### Exercise details
Somewhere below, one line contains "1568x770 pixels. Task: Open" and a later line contains "You are a computer-use agent. Screen dimensions: 1226x980". Output those two lines and everything between them exactly, and nothing else.

----

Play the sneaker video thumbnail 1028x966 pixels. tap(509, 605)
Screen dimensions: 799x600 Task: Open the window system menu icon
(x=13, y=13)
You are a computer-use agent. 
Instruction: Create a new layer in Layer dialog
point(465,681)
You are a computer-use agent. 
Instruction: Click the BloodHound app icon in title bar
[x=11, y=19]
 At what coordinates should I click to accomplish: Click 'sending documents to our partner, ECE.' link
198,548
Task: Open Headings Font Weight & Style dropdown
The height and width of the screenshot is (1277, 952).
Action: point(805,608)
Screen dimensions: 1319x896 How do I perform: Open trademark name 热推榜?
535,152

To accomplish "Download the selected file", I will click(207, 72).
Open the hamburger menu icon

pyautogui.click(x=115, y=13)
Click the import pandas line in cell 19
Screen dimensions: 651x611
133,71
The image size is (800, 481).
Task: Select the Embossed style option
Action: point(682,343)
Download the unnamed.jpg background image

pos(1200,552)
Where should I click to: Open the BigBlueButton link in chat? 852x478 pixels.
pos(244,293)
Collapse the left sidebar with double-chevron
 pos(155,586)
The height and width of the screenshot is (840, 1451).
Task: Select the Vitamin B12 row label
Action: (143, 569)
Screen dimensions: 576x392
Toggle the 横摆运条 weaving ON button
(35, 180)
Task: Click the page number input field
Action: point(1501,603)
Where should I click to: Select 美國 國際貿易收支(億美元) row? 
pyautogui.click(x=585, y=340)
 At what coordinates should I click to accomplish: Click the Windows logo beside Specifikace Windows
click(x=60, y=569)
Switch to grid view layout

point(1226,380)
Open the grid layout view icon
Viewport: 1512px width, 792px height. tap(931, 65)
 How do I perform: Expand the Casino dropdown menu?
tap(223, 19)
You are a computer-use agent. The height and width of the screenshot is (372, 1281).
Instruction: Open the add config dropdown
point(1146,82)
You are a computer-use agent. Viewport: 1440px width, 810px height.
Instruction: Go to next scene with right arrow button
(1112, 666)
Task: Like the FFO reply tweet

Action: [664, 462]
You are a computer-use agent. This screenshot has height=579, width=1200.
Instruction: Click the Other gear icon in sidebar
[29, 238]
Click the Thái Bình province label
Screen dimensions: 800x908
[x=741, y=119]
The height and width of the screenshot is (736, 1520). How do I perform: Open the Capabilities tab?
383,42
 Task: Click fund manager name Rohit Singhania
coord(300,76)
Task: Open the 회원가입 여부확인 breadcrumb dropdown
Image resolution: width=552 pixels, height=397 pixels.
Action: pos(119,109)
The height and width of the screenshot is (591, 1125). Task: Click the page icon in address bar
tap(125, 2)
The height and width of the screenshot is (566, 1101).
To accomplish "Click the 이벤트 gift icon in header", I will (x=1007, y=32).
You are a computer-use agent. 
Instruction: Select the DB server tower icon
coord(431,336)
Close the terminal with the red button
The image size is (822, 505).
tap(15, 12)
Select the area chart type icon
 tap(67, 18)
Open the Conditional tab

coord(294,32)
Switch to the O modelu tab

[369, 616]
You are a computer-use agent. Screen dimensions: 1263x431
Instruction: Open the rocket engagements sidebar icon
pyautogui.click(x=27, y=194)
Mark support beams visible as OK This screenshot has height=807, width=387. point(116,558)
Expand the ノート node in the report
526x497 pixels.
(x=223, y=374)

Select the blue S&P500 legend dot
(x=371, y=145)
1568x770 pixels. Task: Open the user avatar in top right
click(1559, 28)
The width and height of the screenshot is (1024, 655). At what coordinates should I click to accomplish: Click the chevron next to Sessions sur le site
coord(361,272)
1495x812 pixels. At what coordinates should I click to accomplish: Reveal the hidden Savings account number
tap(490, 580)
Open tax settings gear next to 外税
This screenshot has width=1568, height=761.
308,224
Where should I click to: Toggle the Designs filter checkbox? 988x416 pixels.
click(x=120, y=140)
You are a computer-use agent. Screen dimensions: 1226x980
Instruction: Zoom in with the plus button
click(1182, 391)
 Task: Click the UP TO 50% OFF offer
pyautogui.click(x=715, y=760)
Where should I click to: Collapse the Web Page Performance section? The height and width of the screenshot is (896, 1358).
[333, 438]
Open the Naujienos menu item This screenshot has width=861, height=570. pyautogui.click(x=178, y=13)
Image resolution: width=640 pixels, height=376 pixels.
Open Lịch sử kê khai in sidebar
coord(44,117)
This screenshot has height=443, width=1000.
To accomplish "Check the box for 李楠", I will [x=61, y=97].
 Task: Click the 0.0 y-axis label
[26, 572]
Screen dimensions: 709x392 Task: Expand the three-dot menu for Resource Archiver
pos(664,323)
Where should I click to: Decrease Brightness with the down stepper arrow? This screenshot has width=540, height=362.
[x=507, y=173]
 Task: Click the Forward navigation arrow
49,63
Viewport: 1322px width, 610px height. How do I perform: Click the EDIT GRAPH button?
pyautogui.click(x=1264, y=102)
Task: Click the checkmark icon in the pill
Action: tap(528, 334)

----

### Answer space
1568x770 pixels. Task: Open the user avatar in top right
click(1559, 28)
The width and height of the screenshot is (1024, 655). At what coordinates should I click to accomplish: Click the chevron next to Sessions sur le site
coord(361,272)
1495x812 pixels. At what coordinates should I click to accomplish: Reveal the hidden Savings account number
tap(490, 580)
Open tax settings gear next to 外税
This screenshot has width=1568, height=761.
308,224
Where should I click to: Toggle the Designs filter checkbox? 988x416 pixels.
click(x=120, y=140)
You are a computer-use agent. Screen dimensions: 1226x980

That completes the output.